Why AI projects get stuck in testing hell
As companies struggle to implement AI in the enterprise, one of the things that tends to happen is letting perfect get in the way of good enough. One of the problems of working with AI as an individual, team or a company is that it’s easy to go down rabbit holes and get stuck in testing hell. And you can waste the productivity gains AI is supposed to deliver when this happens.
Earlier this month at the HumanX conference in San Francisco, I hosted a panel on enterprise AI readiness. I was joined by Atlan CEO Prukalpa Sankar and Brad Menezes, CEO at Superblocks. We discussed the challenges that companies are facing as they try to implement AI.
One way to go faster and break out of the testing cycle is by having a strong foundation in place. That involves having your data house in order because the old maxim, garbage in/garbage out still applies. It also means having the right governance structure in place to make sure people are building applications in a safe and responsible way.
Sankar, whose company has built a data governance platform that helps ensure there are rules and guidelines around how the data is used, says that it’s easy for companies to get bogged down in the perfection cycle. One of her customers spent 12 months trying to get an AI analyst to give the same answer every time to the same question and got lost in what she calls “testing hell.”
“There's no north star. I don't know what 100% accuracy is. And so then you're just stuck in this loop,” she said. So what does success look like if that’s the case? “So the best teams we work with have AI use case teams that are focused on shipping and getting to value, but they're also doing it with the right foundation,” she said.
“So when I ship this, I make sure my context is portable. I make sure that I'm shipping with the right tooling infrastructure in the background so that the chances of something crazy happening are lower.”
Sankar uses the classic salary data example to show the importance of restricting access to certain data in an organization. "I'm OK with my HR team shipping an app on payroll data that only they can use. But I don't want anyone else in my company to use that because it could spit out my CEO's salary to a random person," Sankar said.

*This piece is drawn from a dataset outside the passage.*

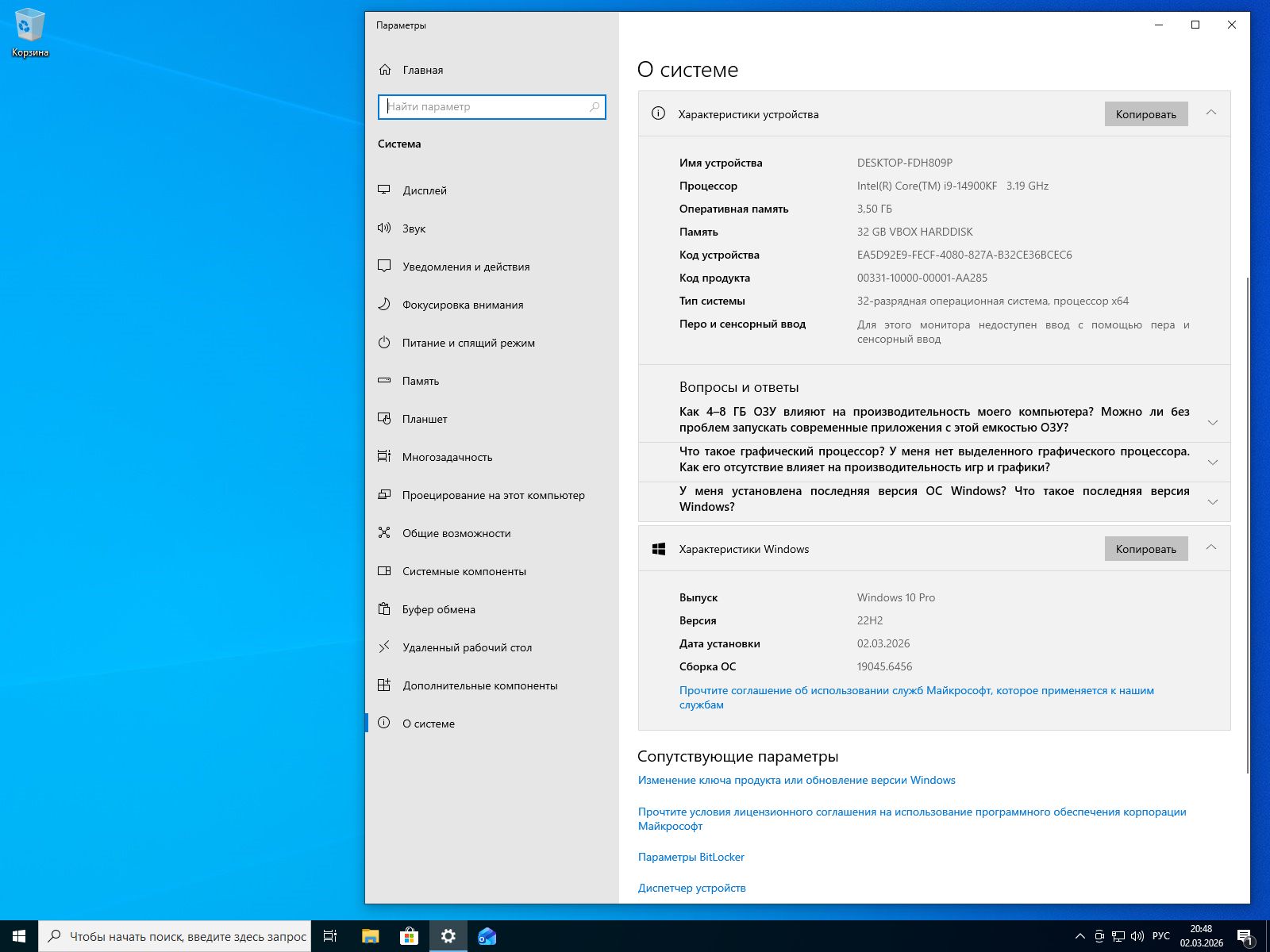Image resolution: width=1270 pixels, height=952 pixels.
Task: Expand the question about 4–8 ГБ ОЗУ
Action: tap(1212, 421)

Menezes agrees that a firm foundation is critical. Otherwise, IT is going to step in and shut things down to prevent something like this from happening. "It always starts with the excitement and the exuberance of how great the technology is, but enterprises have a different problem, which is, how do they do this without taking risks? And I think that's where the conversation is today," he said.
That requires some structure for the folks building AI applications. Superblocks is a startup focused on building governed applications using AI. "If you want to go fast, you need a seat belt. And so every organization out there is trying to figure out what's the right seat belt for their use case," he said. "Once they have that in place, they can go 100 miles an hour down the freeway. Otherwise, there's a stop sign at every [corner]."
The faster you can move, the faster you’ll get to value, but it takes upfront work to make that happen. Otherwise, you get slowed down by the mechanisms every organization has in place to protect themselves, or you waste a lot of time trying to build them. As Sankar says, you need speed to gain speed and you can’t rely on the old way of doing things.